The number of people living inside and around Glasgow is thought to be around 2,300,000 which, although a very big number, is nowhere near the number of people living in Glasgow during the famous times of the shipyards on the River Clyde. It was the second biggest city in the world after London at one point in the 1800s. Many people from other countries visit Glasgow for holidays and trips; most of these people are from Europe France, America (the US and Canada) for weekend and week trips.
Two airports serve the city, Glasgow International Airport and Prestwick Airport. The main railway stations in the city are Glasgow Central and Queen Street stations. They provide rail links to the rest of Scotland, to the rest of the United Kingdom and Europe.

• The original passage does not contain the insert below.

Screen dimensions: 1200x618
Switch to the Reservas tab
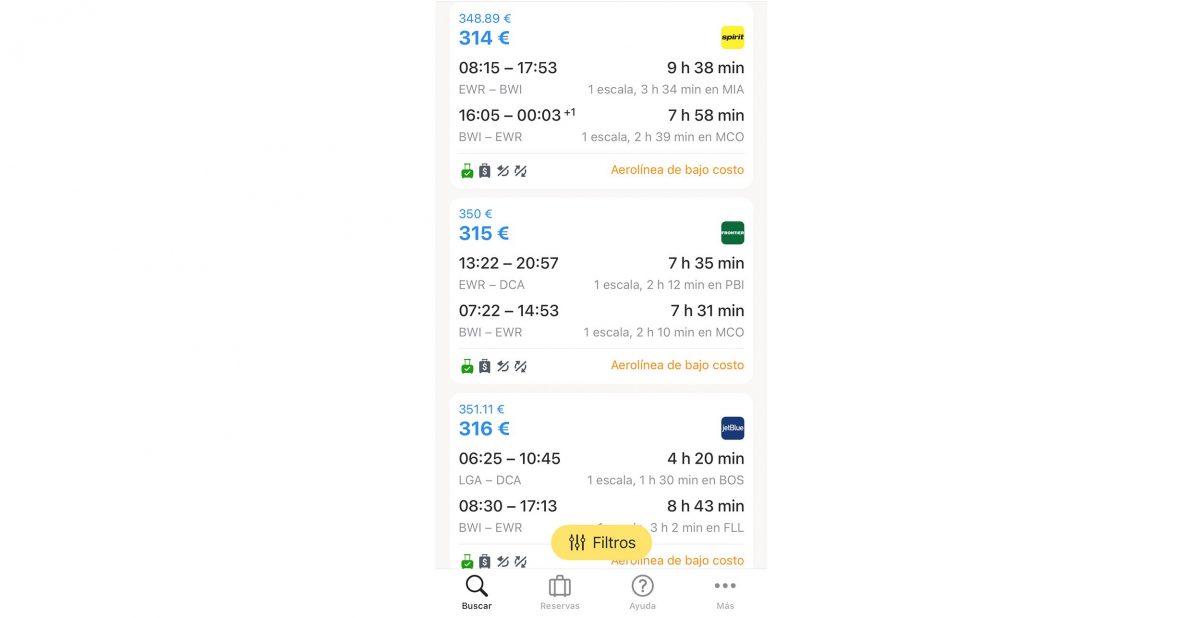pyautogui.click(x=560, y=592)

There are a number of theatres and concert halls in the city. These include the SECC (Scottish Exhibition and Conference Centre), the Royal Concert hall, the King's Theatre, the Pavilion Theatre and the Theatre Royal.
The weather in Glasgow is almost always changing, and it is hard to say what the entire day's weather is like. Very often, the weather is worst in the morning when it is mostly damp and sometimes misty or even foggy; the Glasgow Patter also refers to dreich weather - damp and drizzly. However, the weather mostly improves through the afternoon and more often than not the weather stays dry and at an average temperature.
In summer it is popular as a base for tourists. They can stay in Glasgow and then travel to see Loch Lomond and the Western Isles. One of the oldest paddle-steamer boats is in Glasgow, and in the summer one can travel down the Clyde to visit other towns and islands.